Do recurso ministerial.

O Ministério Público de 1º grau recorre da decisão ao entender que a sentença deveria ter determinado, além da multa, a proibição de contratar com o Poder Público ou de participar de licitação pelo prazo de cinco anos.

Demasiado.

O próprio TSE tem entendido que somente em casos extremos, nos quais o excesso de doação tenha sido especialmente grave ou danoso, é que a sanção proibitiva relativa aos contratos com o poder público há de ser aplicada:

AGRAVO REGIMENTAL. RECURSO ESPECIAL. DOAÇÃO ACIMA DO LIMITE LEGAL. PESSOA JURÍDICA. PENALIDADES. MULTA E PROIBIÇÃO DE LICITAR E CONTRATAR COM O PODER PÚBLICO. CUMULAÇÃO. DESNECESSIDADE. PRINCÍPIOS DA PROPORCIONALIDADE E DA RAZOABILIDADE. DESPROVIMENTO. 1. A aplicação cumulativa das sanções do art. 81 da Lei nº 9.504 /97, em caso de doação acima do limite legal realizada por pessoa jurídica, depende da gravidade da infração, considerando-se a severa penalidade prevista no § 3º. 2. Afastada a imposição da penalidade referente à proibição de licitar e de contratar com o Poder Público por entender que a aplicação da multa revela-se suficiente para reprimir a conduta dos autos, observando-se os princípios da proporcionalidade e da razoabilidade. 3. Agravo regimental desprovido.

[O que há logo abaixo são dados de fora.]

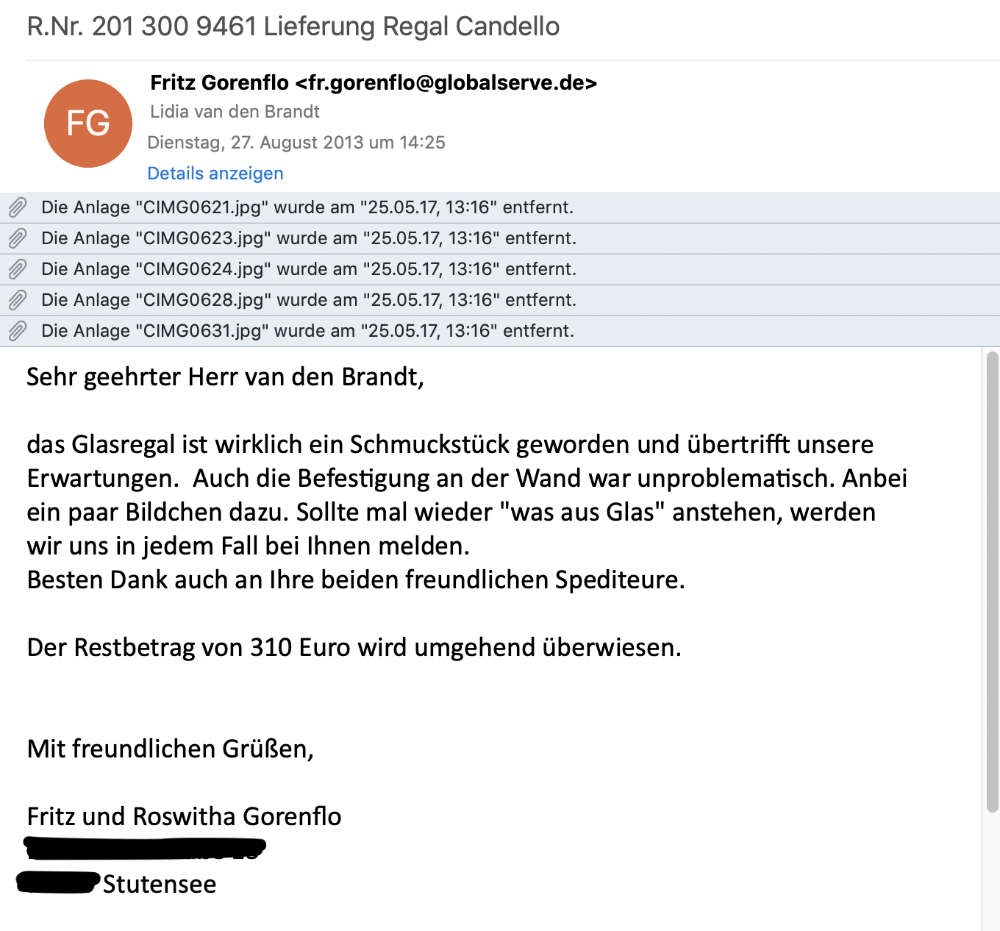1000x931 pixels.
Task: Click the "Der Restbetrag von 310 Euro" sentence
Action: [353, 647]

(AgRG em RE n. 455-45/RJ. Rel. Ministro Dias Toffoli. DJE de 26.03.2014.)

E o caso sob exame, frise-se, não desbordou da mera irregularidade financeira. Não há, nos autos, prova de danos aptos a justificar, cumulativamente à pena pecuniária, a sanção de suspensão vindicada pelo Parquet, de modo que andou bem a sentença, não merecendo reparos.

Do recurso de GR Tech Construções e Locações LTDA.

A representada, condenada em 1º grau por doação eleitoral acima do limite, alega, fundamentalmente, que a multa deve ser reduzida.

E também este apelo não merece provimento.

A multa já foi aplicada no patamar mínimo legal, sendo inviável sua redução aquém do montante equivalente ao previsto pela norma de regência. Em termos objetivos, verificado o excesso de doação no valor de R$ 22.650,00, impõe-se a multa no valor de R$ 113.250,00, equivalente a cinco vezes a quantia irregular, conforme a dicção do art. 23, § 3º, da Lei n. 9.504/97, devendo ser mantida em seus exatos termos.

Finalmente, a alegação de que a multa aplicada trata-se de praticamente metade do valor do faturamento da recorrente, no ano de 2013, apenas corrobora ter havido doação desmedida pela condenada, de maneira que não pode ser considerada como argumento para um juízo de proporcionalidade, descabido no caso concreto.

Nessa linha, a jurisprudência do TSE:

Representação. Doação acima do limite legal. Pessoa Física. Multa. Mínimo legal.

1. A jurisprudência desta Corte entende que a aplicação dos princípios da proporcionalidade e da razoabilidade deve ser levada em consideração apenas para a fixação da multa entre os limites mínimo e máximo estabelecidos em lei (AgR-REspe nº 374-32 rel. Min. Dias Toffoli, DJe de 19.6.2013).

2. A eventual fixação de multa abaixo do mínimo legal ou mesmo a não imposição da penalidade cabível significaria negar vigência às disposições legais que estabelecem os limites para as doações de pessoas físicas e jurídicas para campanhas eleitorais. Agravo regimental a que se nega provimento.

O Tribunal, por unanimidade, desproveu o agravo regimental, nos termos do voto do Relator. (AgR-Respe n. 15329/PR, DJE 14.03.2014, p. 54, Julgado em 20.02.2014, Rel. Ministro Henrique Neves.)(Grifei.)

Ante o exposto, VOTO por afastar a preliminar e negar provimento a ambos os recursos.